## ITEMS
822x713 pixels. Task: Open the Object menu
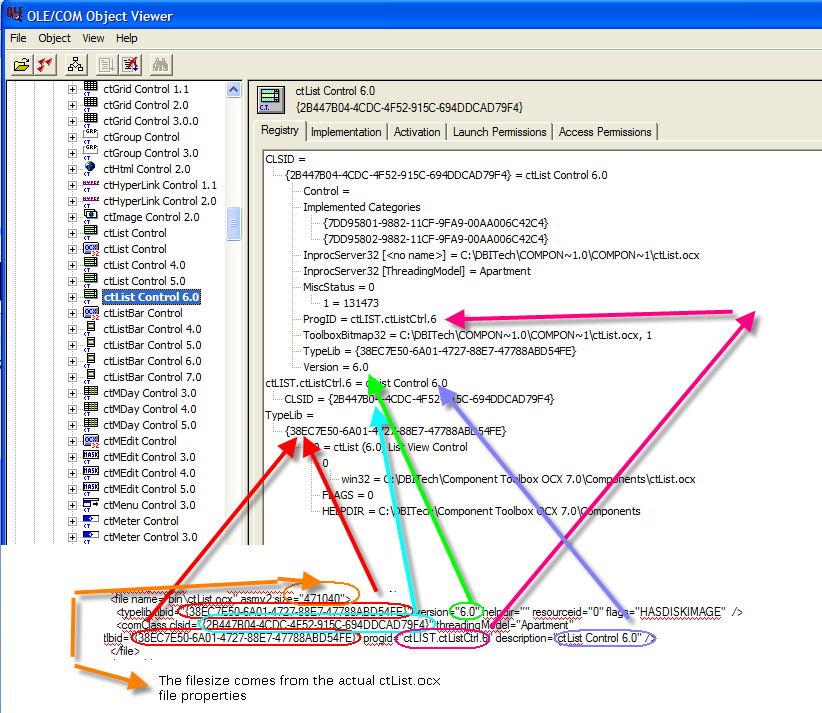[54, 38]

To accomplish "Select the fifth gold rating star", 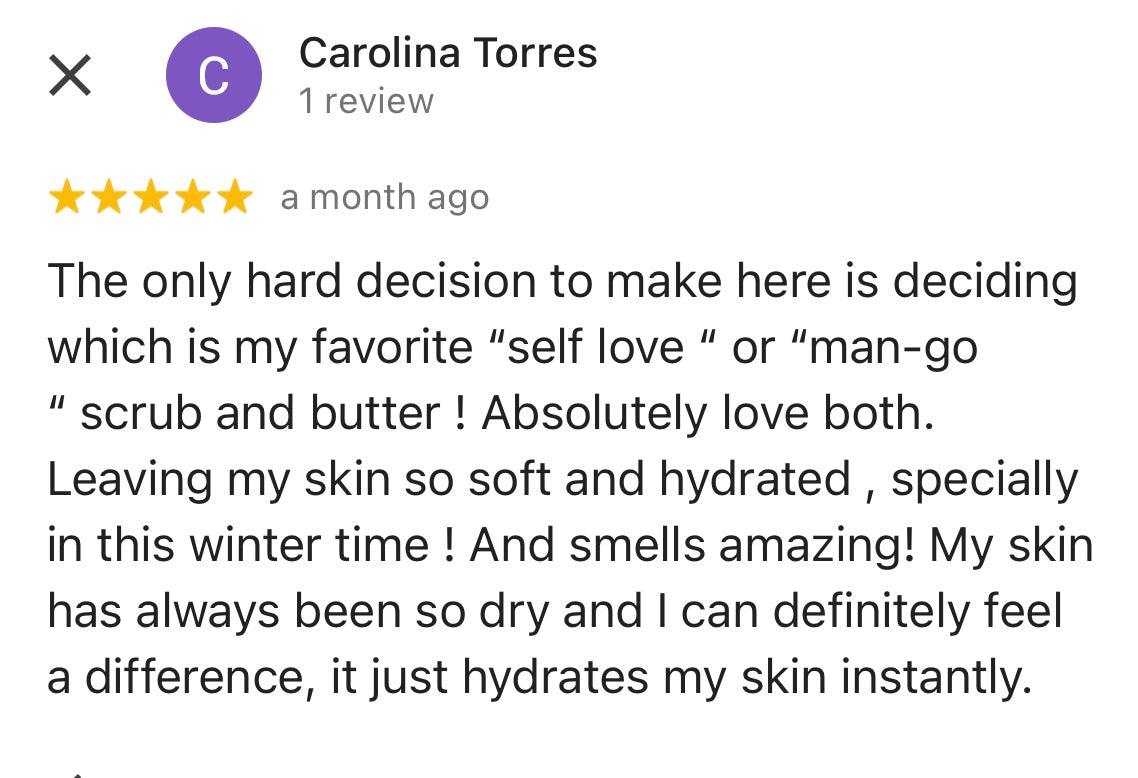I will pyautogui.click(x=235, y=197).
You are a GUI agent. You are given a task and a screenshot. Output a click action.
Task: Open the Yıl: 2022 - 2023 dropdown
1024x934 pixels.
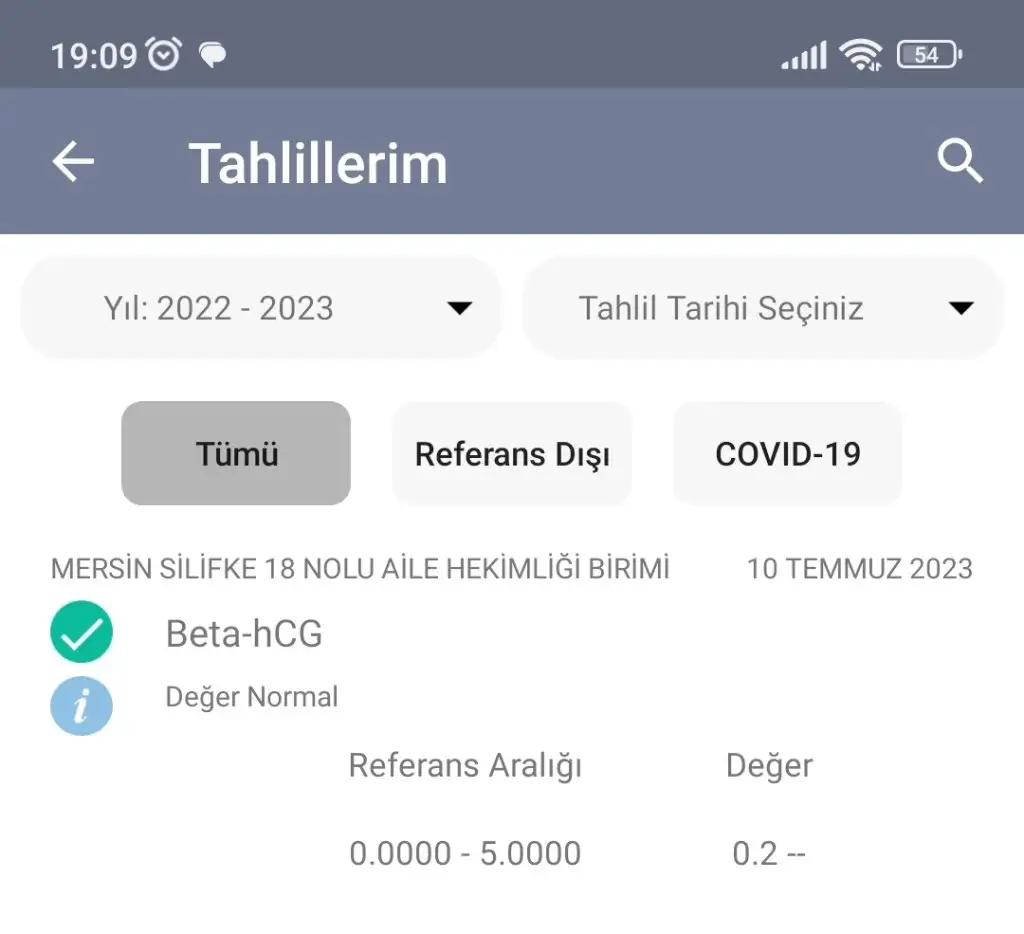(260, 308)
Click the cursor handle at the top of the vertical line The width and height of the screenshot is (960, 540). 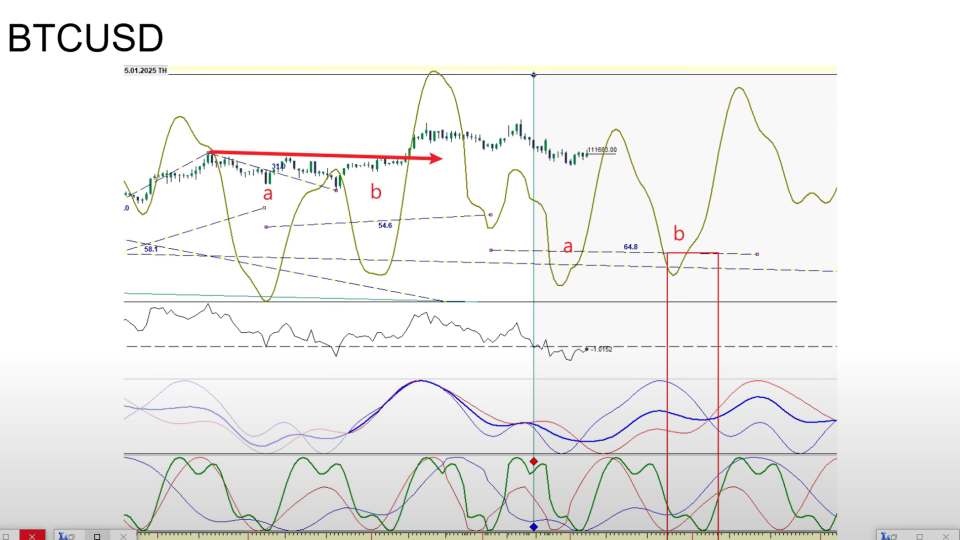click(534, 74)
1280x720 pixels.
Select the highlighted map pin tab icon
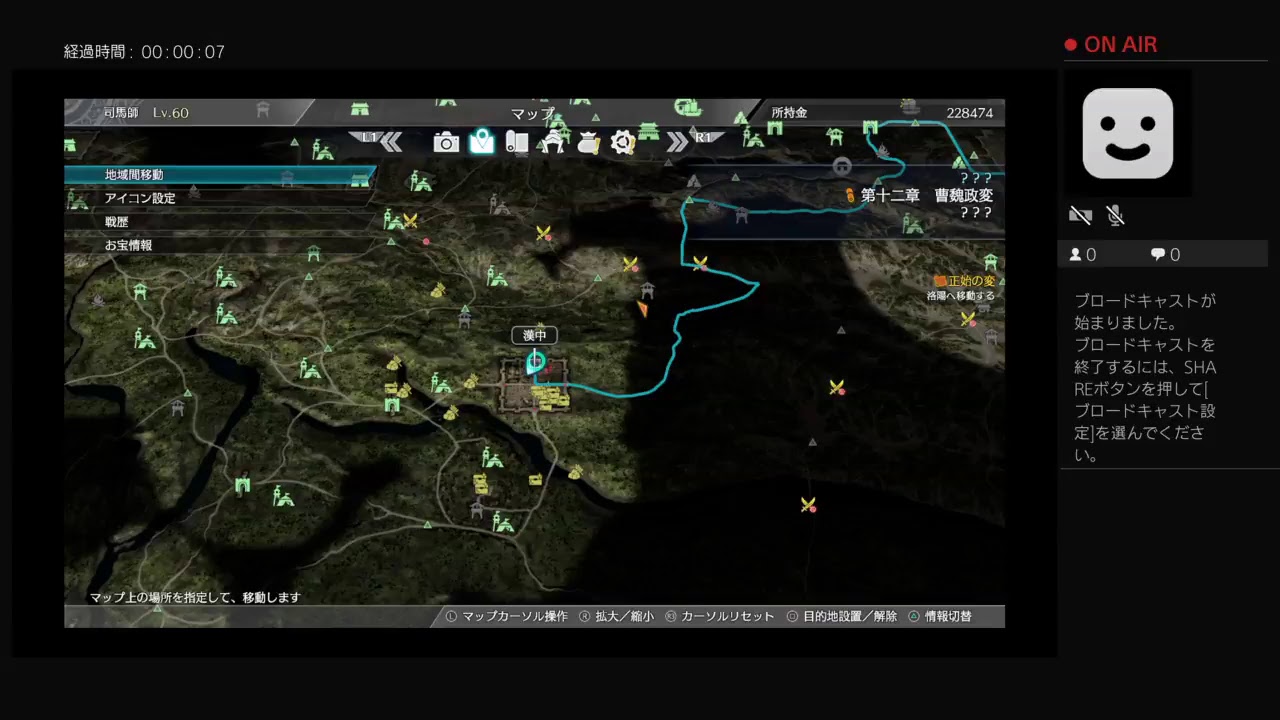[482, 142]
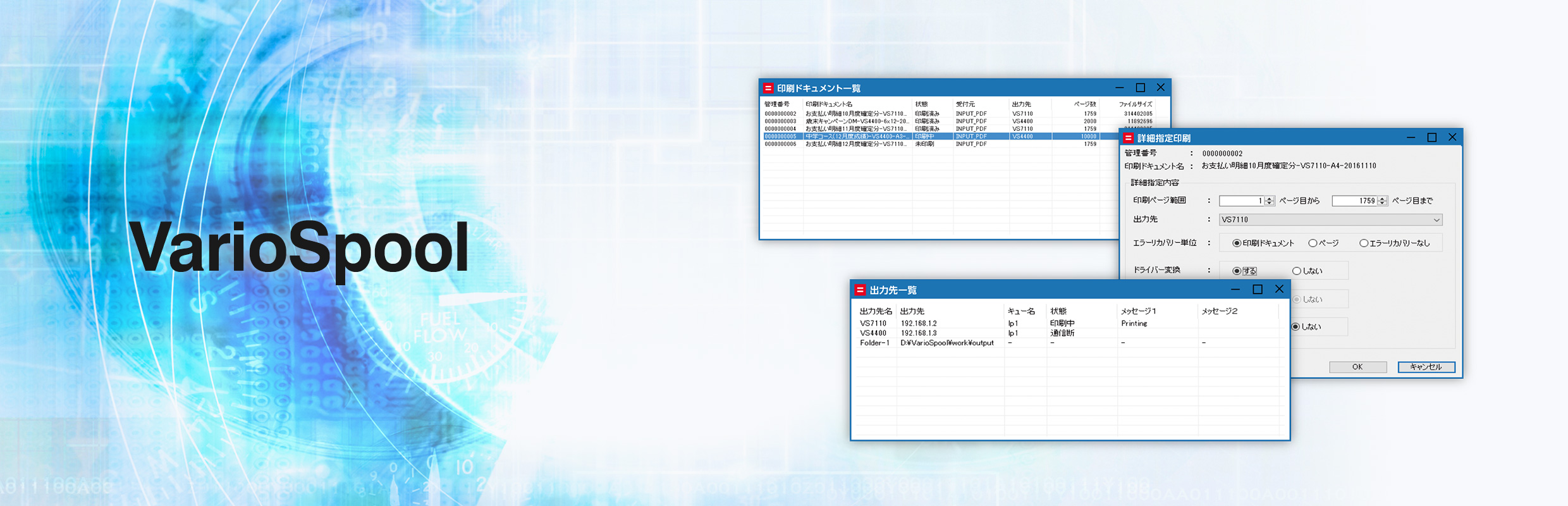
Task: Click the end page 1759 spinner arrows
Action: tap(1382, 201)
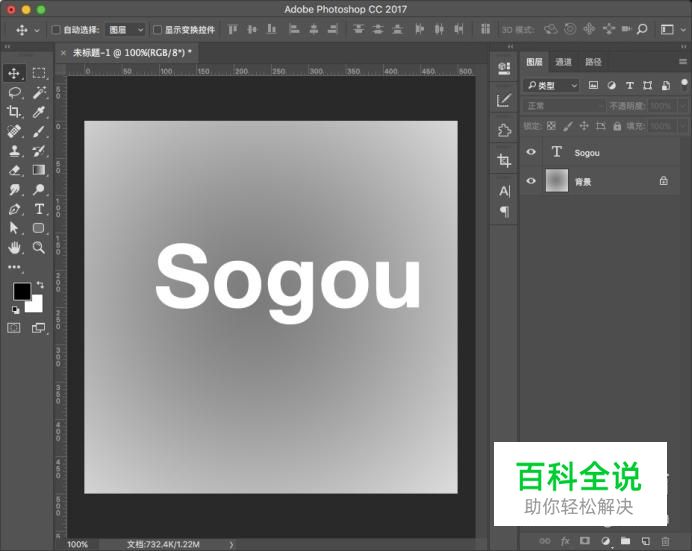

## YOUR INSTRUCTIONS
Rewrite the lines of the items from the one containing "1280x720 pixels." through the end of the items, inclusive, as a numbered list, skipping blank lines and leaving out the pictures.

## FULL OUTPUT
1. 1280x720 pixels.
2. Select the highlighted map pin tab icon
3. [482, 142]
4. Task: Click the end page 1759 spinner arrows
5. Action: tap(1382, 201)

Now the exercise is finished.